Research Center of Systemic Autoinflammatory Diseases and Behçet's Disease Clinic, Department of Medical Sciences, Surgery and Neurosciences, University of Siena, Siena, Italy.
Interdisciplinary Department of Medicine, Rheumatology Unit, Policlinic Hospital, University of Bari, Bari, Italy.
Autoimmun Rev. 2015 Feb;14(2):90-7. doi: 10.1016/j.autrev.2014.10.005. Epub 2014 Oct 12.
Autoimmunity and autoinflammation are generally considered as mutually exclusive mechanisms of diseases but may concur to specific syndromes. Idiopathic recurrent acute pericarditis (IRAP) is defined as the recurrence of pericardial symptoms at any point following the prior cessation of acute pericarditis, and the latency is generally 6 weeks. Manifestations of pericarditis such as pericardial friction rub, electrocardiographic changes, and pericardial effusion are less frequent in the subsequent episodes compared to the index attack, and in some cases the only clinical sign is represented by a suggestive chest pain. Several autoimmune diseases may manifest with pericarditis which is often related to viral infections, while postviral pericarditis may in turn display a nonspecific autoimmune background. Similarly, autoinflammatory syndromes such as familial Mediterranean fever and tumor necrosis factor receptor-associated periodic syndrome are characterized by self-limiting pericardial symptoms. Corticosteroids are generally effective, thus supporting the autoimmune nature of IRAP, but dramatic results are obtained with interleukin-1 blocking agents in corticosteroid-dependent cases, pointing to a pathogenic role for the inflammasome. Based on these observations, we submit that IRAP represents a paradigmatic example of the putative coexistence of autoimmunity and autoinflammation: the main aim of this review is to critically discuss the hypothesis as well as the current understanding of this enigmatic clinical condition.
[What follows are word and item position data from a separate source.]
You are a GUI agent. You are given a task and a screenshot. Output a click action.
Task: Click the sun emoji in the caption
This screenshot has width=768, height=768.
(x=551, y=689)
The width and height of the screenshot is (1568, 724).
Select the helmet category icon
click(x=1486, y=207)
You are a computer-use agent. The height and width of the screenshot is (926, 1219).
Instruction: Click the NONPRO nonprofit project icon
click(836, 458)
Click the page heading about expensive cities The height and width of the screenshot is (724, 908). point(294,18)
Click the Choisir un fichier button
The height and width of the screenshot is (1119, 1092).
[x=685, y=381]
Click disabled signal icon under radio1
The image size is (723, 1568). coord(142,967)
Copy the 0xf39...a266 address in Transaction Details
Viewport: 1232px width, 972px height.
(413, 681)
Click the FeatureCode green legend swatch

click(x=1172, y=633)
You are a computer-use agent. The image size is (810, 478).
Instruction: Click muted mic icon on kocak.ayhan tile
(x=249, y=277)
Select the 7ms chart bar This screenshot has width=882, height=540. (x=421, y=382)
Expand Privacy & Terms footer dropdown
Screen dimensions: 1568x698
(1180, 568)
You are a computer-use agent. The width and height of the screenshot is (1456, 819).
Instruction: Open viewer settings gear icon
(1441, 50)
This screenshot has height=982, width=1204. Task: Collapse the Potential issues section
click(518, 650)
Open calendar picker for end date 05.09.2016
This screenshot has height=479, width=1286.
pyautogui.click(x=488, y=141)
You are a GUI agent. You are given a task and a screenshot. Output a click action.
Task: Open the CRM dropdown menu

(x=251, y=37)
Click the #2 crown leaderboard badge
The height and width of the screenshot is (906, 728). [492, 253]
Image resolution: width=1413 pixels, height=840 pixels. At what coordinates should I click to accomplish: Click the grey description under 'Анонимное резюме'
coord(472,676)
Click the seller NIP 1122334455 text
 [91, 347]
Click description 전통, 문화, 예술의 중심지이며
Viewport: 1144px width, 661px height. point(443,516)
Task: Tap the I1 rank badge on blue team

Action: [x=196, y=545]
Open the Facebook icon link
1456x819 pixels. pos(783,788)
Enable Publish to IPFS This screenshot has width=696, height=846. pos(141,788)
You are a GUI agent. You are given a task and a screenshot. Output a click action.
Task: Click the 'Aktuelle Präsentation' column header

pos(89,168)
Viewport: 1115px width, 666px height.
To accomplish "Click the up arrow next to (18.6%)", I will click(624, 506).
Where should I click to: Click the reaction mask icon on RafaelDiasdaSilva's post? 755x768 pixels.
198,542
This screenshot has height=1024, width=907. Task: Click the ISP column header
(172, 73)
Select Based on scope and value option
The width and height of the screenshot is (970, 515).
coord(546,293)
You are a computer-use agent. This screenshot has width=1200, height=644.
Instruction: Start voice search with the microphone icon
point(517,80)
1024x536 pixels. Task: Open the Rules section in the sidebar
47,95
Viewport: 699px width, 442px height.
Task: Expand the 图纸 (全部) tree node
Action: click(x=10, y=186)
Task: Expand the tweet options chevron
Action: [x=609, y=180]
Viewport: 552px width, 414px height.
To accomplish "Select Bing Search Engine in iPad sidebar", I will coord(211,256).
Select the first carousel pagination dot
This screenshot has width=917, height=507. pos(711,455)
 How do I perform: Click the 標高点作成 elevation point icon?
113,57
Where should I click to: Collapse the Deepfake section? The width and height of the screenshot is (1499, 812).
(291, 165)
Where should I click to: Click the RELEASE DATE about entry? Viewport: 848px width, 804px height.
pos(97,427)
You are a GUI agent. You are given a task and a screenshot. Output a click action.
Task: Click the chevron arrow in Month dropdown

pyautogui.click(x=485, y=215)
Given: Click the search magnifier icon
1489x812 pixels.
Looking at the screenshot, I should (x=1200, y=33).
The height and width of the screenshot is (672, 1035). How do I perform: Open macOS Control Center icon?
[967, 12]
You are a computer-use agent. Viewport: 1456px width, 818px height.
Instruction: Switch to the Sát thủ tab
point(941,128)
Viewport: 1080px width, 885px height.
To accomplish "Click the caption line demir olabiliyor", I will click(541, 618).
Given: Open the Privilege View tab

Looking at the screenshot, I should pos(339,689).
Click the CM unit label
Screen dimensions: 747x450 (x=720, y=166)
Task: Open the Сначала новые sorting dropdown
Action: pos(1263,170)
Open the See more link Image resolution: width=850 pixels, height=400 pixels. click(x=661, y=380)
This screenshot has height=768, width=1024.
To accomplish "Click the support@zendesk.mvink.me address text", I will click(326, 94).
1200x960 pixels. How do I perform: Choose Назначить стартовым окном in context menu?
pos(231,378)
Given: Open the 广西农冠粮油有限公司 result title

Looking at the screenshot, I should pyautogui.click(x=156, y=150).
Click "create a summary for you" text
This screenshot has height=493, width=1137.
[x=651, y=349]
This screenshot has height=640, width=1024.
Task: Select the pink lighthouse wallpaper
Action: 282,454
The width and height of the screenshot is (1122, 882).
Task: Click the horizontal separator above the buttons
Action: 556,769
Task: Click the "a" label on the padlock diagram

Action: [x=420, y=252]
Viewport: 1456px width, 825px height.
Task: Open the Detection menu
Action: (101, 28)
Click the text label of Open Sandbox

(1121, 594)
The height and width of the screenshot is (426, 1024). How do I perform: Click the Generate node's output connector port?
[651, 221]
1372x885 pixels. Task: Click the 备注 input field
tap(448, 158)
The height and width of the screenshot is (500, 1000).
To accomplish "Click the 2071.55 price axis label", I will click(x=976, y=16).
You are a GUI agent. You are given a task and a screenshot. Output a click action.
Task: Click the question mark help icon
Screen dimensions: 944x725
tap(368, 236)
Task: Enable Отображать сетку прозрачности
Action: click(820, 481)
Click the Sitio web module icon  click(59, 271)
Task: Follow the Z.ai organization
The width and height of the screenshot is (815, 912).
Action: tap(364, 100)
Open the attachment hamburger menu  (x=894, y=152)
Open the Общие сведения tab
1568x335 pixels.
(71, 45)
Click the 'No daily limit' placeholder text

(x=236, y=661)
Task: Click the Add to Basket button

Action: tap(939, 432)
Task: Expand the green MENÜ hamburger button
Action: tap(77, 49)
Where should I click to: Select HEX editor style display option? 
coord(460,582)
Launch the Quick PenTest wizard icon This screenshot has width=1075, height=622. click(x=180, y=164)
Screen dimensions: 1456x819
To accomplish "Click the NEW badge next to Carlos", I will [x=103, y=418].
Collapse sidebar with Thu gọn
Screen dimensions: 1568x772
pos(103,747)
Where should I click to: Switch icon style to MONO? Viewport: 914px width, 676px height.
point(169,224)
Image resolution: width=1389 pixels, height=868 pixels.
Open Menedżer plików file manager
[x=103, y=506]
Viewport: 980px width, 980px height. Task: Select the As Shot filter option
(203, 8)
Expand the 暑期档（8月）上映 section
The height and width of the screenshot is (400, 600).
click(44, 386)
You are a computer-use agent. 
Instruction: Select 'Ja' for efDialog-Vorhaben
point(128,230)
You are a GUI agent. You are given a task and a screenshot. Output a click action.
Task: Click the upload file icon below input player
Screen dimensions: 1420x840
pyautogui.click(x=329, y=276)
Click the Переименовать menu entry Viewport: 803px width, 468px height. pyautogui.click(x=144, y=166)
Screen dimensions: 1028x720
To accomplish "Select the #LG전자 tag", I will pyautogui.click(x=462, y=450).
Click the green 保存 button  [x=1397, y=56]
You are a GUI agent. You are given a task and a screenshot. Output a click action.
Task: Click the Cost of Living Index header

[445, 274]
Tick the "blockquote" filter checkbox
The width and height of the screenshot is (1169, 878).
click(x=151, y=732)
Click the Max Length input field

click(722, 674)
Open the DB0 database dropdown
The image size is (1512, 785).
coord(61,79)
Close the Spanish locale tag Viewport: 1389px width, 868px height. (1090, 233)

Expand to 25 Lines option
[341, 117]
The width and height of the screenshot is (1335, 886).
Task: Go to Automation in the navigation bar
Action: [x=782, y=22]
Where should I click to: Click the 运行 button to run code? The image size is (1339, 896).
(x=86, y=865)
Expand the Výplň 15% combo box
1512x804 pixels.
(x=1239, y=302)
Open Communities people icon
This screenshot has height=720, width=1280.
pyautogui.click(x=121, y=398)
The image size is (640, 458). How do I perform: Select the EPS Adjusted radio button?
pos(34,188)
自身免疫和自身炎症通常被认为是两种相互排斥的疾病机制,但也可能同时存在于某些特定综合征中。特发性复发性急性心包炎(IRAP)定义为在急性心包炎停止后任何时间点复发的心包症状,潜伏期一般为 6 周。与首发发作相比,后续发作中心包炎的表现如心包摩擦音、心电图改变和心包积液较少见,在某些情况下,唯一的临床体征是提示性胸痛。几种自身免疫性疾病可能表现为心包炎,通常与病毒感染有关,而病毒性心包炎反过来可能表现为非特异性自身免疫背景。同样,自身炎症综合征,如家族性地中海热和肿瘤坏死因子受体相关周期性综合征,其特征是自限性心包炎症状。皮质类固醇通常有效,因此支持 IRAP 的自身免疫性质,但在皮质类固醇依赖的病例中,白细胞介素-1 阻断剂可获得显著疗效,表明炎症小体在发病机制中起作用。基于这些观察结果,我们认为 IRAP 代表了自身免疫和自身炎症共存的典型范例:本综述的主要目的是批判性地讨论这一假设以及对这种神秘临床情况的现有理解。